Ketika Diam Menjadi Doa
“Tak semua luka butuh balas dendam; kadang diam adalah doa yang paling lantang, dan Tuhan sendiri yang menjawabnya.”
.
Jakarta seperti ruang tunggu raksasa: orang-orang bergegas, jam berdetak pelan tapi kejam, dan kursi-kursi plastik di halte menampung sisa sabar manusia. Di kota ini, kebenaran sering kalah cepat dari desas-desus, dan reputasi bertopeng angka-angka pada slide presentasi. Di kota ini pula Adipati berdiri pada satu malam yang melelahkan, memandang bayangan tubuhnya yang memanjang di trotoar basah seusai hujan.
Ia memeluk map cokelat berisi surat peringatan: SP1—kata yang bisa menurunkan harga diri lebih cepat daripada nilai tukar rupiah. Nama Adipati lolos dari lidah-lidah yang menyebutnya di pantry, di grup WhatsApp kantor, di smoking area, bahkan di lift yang selalu berhenti di lantai tempat Siti bekerja—perempuan berwajah teduh dan lisan yang tajam, mantan rekan sependapat yang kini berseberang tujuan.
“Dunia tidak bisa berjalan dengan idealisme saja,” kata Siti lirih tapi tegas siang tadi di ruang rapat kaca, ketika proyek e-government yang mereka rancang bergeser satu angka dari target. “Kita harus realistis. Kalau data tak cukup, kita pinjam proyeksi.”
Adipati diam. Di layar, grafik naik setengah derajat. Di hati, nuraninya turun beberapa derajat.
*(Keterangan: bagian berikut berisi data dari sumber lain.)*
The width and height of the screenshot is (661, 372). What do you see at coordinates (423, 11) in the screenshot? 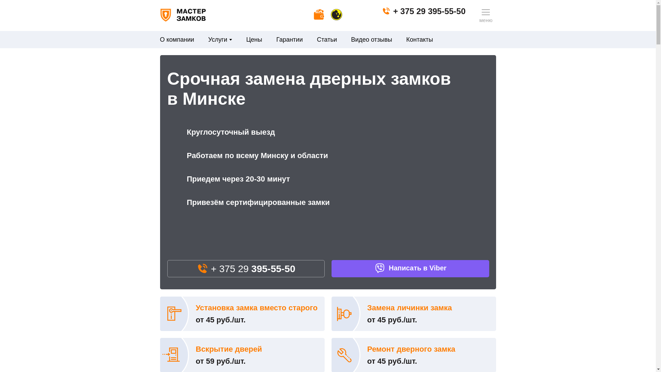
I see `'+ 375 29 395-55-50'` at bounding box center [423, 11]. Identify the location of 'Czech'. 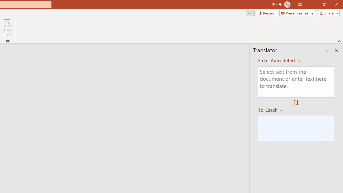
(276, 110).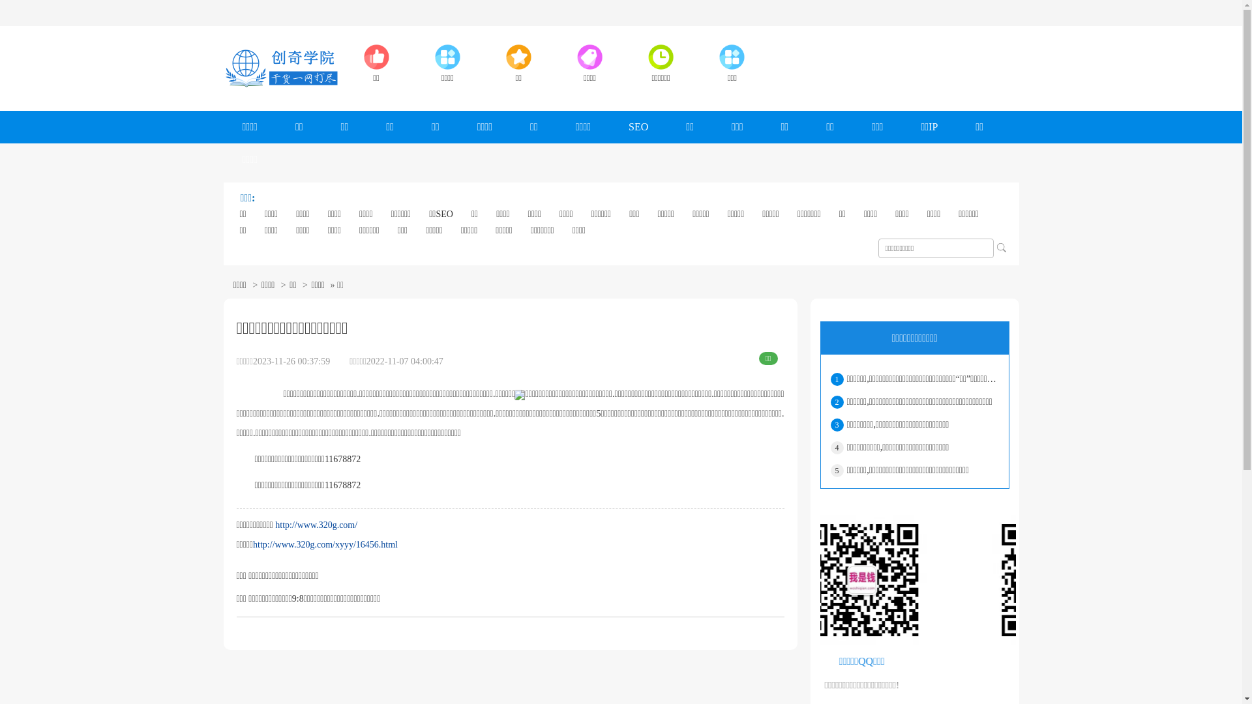  What do you see at coordinates (275, 524) in the screenshot?
I see `'http://www.320g.com/'` at bounding box center [275, 524].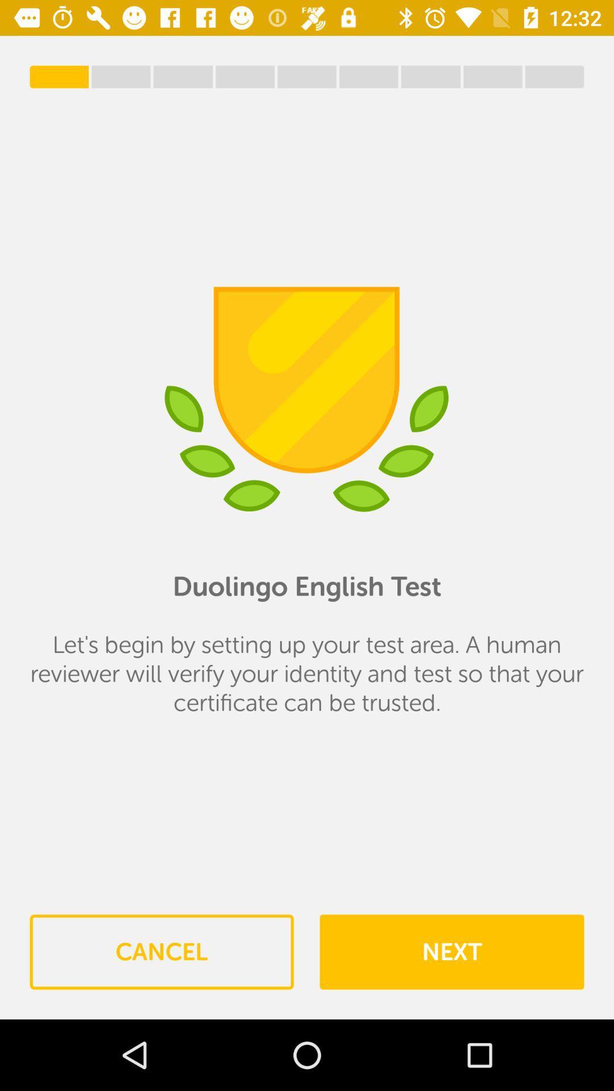 The height and width of the screenshot is (1091, 614). I want to click on item at the bottom left corner, so click(161, 952).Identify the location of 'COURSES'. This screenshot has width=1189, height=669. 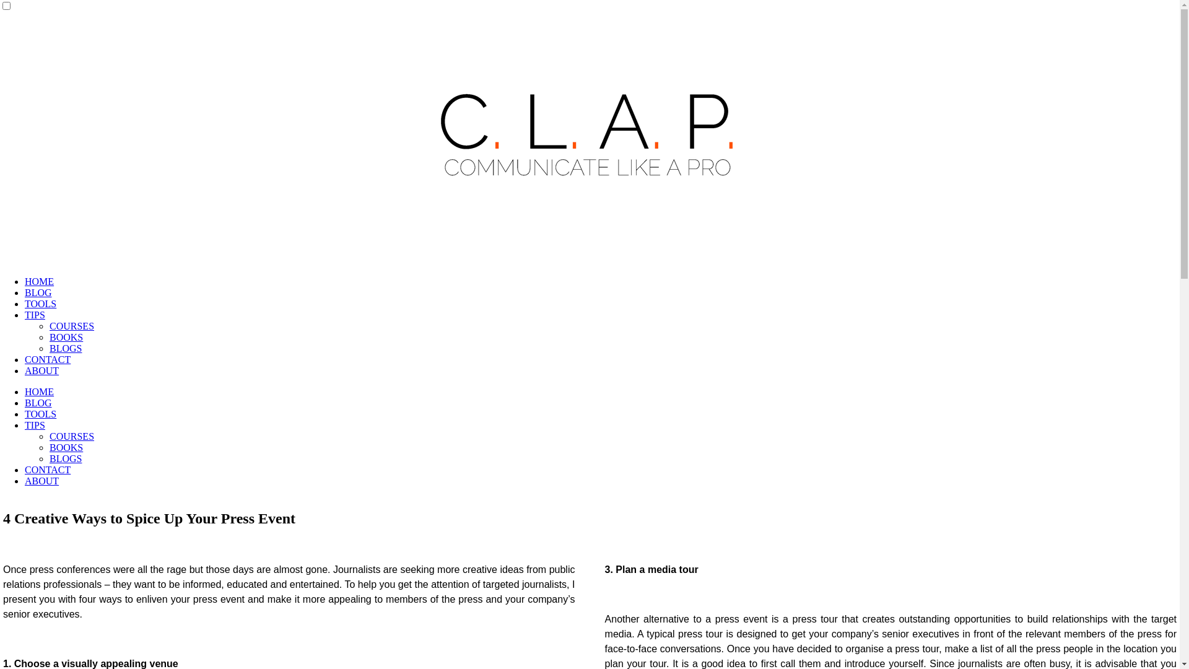
(71, 435).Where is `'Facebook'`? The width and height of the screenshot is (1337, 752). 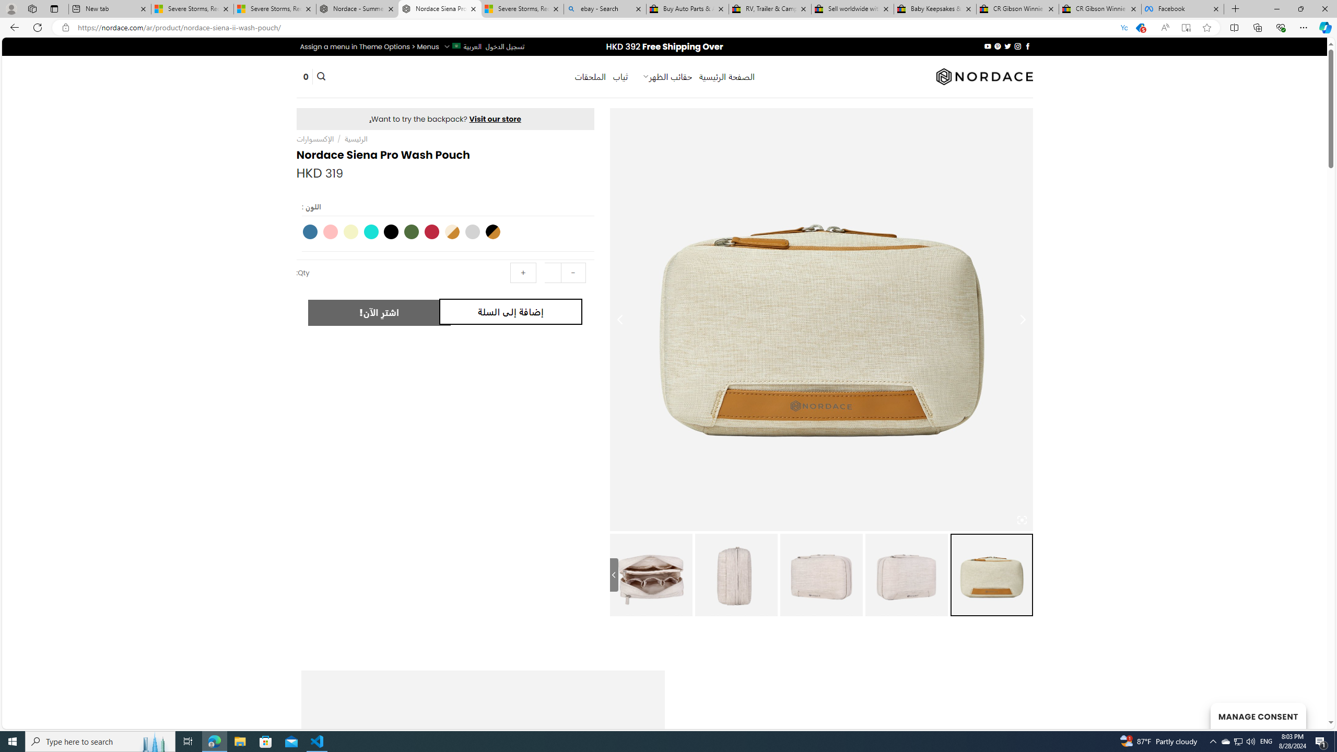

Siang bergeser malam, dan bisik-bisik yang semula sekadar kabut berubah menjadi hujan jarum: Adipati memanipulasi data; Adipati menahan laporan; Adipati bermain belakang.
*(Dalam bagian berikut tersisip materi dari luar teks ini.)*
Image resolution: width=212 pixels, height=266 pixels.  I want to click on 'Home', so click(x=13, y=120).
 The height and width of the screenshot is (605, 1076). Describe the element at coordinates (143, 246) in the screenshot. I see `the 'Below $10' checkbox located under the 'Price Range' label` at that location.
Ia memilih pulang berjalan kaki dari kantor di Kuningan menuju kosnya di Tebet, menyusuri trotoar yang bergelombang, menyeberang di zebra cross yang dilewati motor seperti anak panah, membeli nasi uduk bungkus di ujung gang dan secangkir kopi tubruk di warung yang selalu menyalakan radio dangdut. Di warung itulah Raden menemuinya—teman lamanya, kini jurnalis di sebuah media yang senang menulis “kisah kecil dari kota besar”.
“Aku membaca rilis perusahaannya,” kata Raden, menghembuskan asap rokok ke udara basah. “Namamu disebut samar. Bukan ditulis, tapi seperti dibisikkan agar orang mengerti.”
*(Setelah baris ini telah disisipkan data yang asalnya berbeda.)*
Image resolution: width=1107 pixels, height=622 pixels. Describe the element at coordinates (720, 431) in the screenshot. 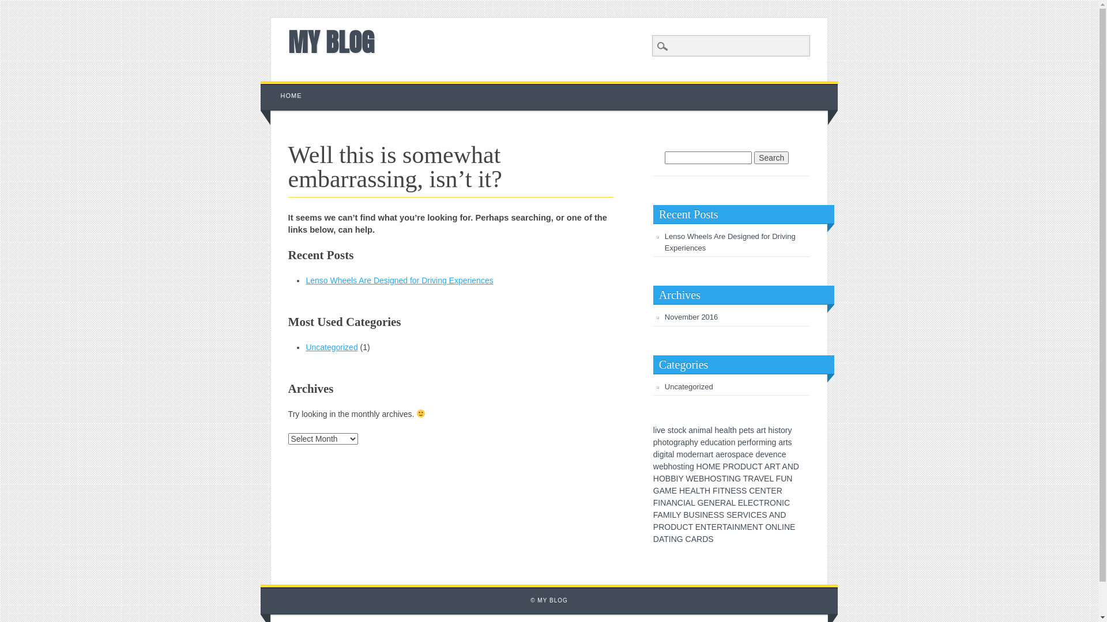

I see `'e'` at that location.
“Kalau ditulis terang, mereka bisa dituntut,” jawab Adipati, tertawa pendek. “Dibisikkan saja cukup untuk mematikan karier. Orang lebih senang mempercayai yang samar.”
Raden menatapnya lama. “Kau yakin tak mau membela diri?”
“Aku menulis laporan lengkap. Jejak auditnya jelas. Tapi aku tak mau mengotori mulutku dengan menyebut nama orang lain. Biarlah waktu bicara.”
“Waktu bisa kalah oleh algoritma,” gumam Raden. “Tapi baiklah. Kalau kau percaya, aku juga akan percaya.”
Malam menipis. Dari kejauhan, suara azan Isya bertaut dengan bunyi kereta Commuter Line. Kehidupan kota menunggu giliran untuk kembali bising esok hari.
.
Pagi berikutnya Adipati datang paling awal. Satpam Panji menyapanya, “Pak—eh, Mas—semangat!” Mereka tertawa kecil. Pintu kaca utama belum dibuka, lampu lobi masih setengah mati. Di lift, Adipati memandang pantulan dirinya. Mata sembab, tapi kepala tegak. Ia memasang earphone; suara hujan semalam masih mengendap di lagu-lagu lawas yang ia putar pelan.
Di meja kerja, ia menemukan amplop putih. Tidak ada nama pengirim. Di dalamnya hanya ada selembar print screen email palsu yang seolah-olah ia kirim. Waktu pengiriman sengaja diatur pada jam rapat tempo hari. Ia tahu itu rekayasa; jejak IP pada server tak sulit dideteksi. Tapi siapa yang peduli pada jejak ketika tuduhan telah lebih dulu menempel?
“Pagi, Dip.” Siti melintas dengan parfum lembut. “Jangan lupa, siang presentasi lagi. Kamu cukup duduk. Biar aku yang bicara.” Ia tersenyum, bukan manis, melainkan rapih—senyum yang tak berdarah tapi bisa melukai.
Adipati mengangguk. “Aku siapkan semua datanya.”
Siti menggenggam map biru. “Terima kasih.”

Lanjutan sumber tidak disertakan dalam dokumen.